4. コミュニケーションのスピード(レスポンスの速さ)
経理代行で最もストレスになるのが レスポンスが遅い会社。
- 質問しても返事が来ない
- 支払いの確認が遅れる
- 月次の資料依頼が遅い
これでは業務が止まります。
理想のレスポンス
- 当日〜翌営業日
- チャットツール対応(Chatwork / Slack / Teams)
- 月次の定例ミーティングがある
5. 使用する会計ソフト(クラウド対応か)
クラウド会計に対応していない会社は 業務が遅く、属人化しやすい。
チェックポイント
- MFクラウド / freee / 弥生に対応しているか
- 自動連携を活用しているか
- データ共有がスムーズか
クラウド非対応の経理代行は、 月次が遅くなる最大の原因。
6. 料金体系が明確か(追加費用の有無)
経理代行は料金体系が複雑な会社が多い。
よくある追加費用
- 月次資料の追加
- 支払件数の増加
- 請求書発行数の増加
- 年末調整
- 給与計算
- 仕訳数の増加
料金が明確でない会社は後から高額請求になるリスクが高い。
7. 経理フロー改善・属人化解消まで対応できるか
単なる記帳代行ではなく、 経理フローの改善・属人化解消まで対応できる会社が理想。
- 経理フローの可視化
- 業務マニュアル作成
- 承認フローの整備
- 電子帳簿保存法対応
- 経費精算の効率化
これができる会社は 経営改善まで踏み込める。
まとめ:経理代行は“安さ”ではなく“品質”で選ぶべき
経理代行は、会社の数字を扱う重要なパートナーです。 料金だけで選ぶと、 月次が遅れる・ミスが増える・結局自社で作業が増える という失敗につながります。

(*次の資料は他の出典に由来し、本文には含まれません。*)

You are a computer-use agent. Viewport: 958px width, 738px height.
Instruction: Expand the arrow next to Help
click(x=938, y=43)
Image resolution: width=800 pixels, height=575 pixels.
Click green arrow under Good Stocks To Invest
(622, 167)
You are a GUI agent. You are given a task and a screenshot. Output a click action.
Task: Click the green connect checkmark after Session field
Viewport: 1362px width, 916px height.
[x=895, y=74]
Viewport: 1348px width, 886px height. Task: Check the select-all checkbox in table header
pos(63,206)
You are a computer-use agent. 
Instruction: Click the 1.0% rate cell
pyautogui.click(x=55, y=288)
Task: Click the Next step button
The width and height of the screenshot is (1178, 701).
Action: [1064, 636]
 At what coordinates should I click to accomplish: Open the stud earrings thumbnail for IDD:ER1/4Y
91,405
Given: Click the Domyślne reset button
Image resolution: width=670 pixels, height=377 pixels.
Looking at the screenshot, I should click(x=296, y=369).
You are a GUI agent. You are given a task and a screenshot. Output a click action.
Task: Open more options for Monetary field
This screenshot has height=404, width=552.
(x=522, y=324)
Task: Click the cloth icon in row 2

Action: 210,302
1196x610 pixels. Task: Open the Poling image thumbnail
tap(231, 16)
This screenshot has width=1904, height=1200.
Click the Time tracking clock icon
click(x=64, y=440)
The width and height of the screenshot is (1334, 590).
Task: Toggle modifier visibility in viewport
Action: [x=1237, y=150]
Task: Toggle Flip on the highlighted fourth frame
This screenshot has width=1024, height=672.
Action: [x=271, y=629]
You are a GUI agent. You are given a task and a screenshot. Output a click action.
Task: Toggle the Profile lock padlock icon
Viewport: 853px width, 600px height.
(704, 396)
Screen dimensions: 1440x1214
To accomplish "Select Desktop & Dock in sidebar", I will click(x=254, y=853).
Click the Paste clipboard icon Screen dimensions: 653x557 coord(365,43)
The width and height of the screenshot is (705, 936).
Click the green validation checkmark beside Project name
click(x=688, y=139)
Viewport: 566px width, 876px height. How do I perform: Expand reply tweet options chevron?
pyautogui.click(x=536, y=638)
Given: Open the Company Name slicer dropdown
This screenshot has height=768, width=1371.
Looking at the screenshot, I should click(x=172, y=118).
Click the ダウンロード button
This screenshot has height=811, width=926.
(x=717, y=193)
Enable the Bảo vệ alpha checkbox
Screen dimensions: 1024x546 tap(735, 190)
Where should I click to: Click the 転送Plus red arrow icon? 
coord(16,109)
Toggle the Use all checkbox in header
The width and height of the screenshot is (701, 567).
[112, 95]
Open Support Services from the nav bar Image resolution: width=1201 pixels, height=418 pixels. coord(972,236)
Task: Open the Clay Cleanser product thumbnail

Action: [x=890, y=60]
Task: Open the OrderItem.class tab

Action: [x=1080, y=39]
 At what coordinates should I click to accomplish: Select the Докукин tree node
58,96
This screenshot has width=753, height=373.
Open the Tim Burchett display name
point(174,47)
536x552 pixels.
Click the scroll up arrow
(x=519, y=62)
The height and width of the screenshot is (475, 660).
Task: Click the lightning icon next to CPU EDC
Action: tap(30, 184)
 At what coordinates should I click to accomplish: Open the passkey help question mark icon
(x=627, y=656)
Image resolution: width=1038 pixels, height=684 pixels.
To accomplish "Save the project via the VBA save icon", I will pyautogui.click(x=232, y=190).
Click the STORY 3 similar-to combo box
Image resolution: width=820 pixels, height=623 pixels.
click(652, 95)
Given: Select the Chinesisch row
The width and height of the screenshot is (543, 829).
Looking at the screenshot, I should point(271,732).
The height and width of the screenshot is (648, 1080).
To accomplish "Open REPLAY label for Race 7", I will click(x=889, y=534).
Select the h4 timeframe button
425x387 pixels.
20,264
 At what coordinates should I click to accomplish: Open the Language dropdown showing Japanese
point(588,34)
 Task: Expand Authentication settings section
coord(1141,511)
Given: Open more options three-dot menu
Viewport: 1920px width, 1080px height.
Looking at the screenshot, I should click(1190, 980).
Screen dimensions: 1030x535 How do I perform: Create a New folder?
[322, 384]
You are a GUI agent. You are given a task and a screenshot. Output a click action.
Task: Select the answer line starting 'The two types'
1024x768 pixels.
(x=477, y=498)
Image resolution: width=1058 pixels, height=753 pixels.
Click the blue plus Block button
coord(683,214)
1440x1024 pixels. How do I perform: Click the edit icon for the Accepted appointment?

経理代行を選ぶ際は、以下の7つを必ず確認してください。
- 対応範囲
- 月次決算のスピード
- チェック体制
- レスポンスの速さ
- 会計ソフト対応
- 料金体系の明確さ
- 経理フロー改善の有無
これらを満たす会社を選べば、 経理の負担が大幅に減り、 経営者は本業に集中できるようになります。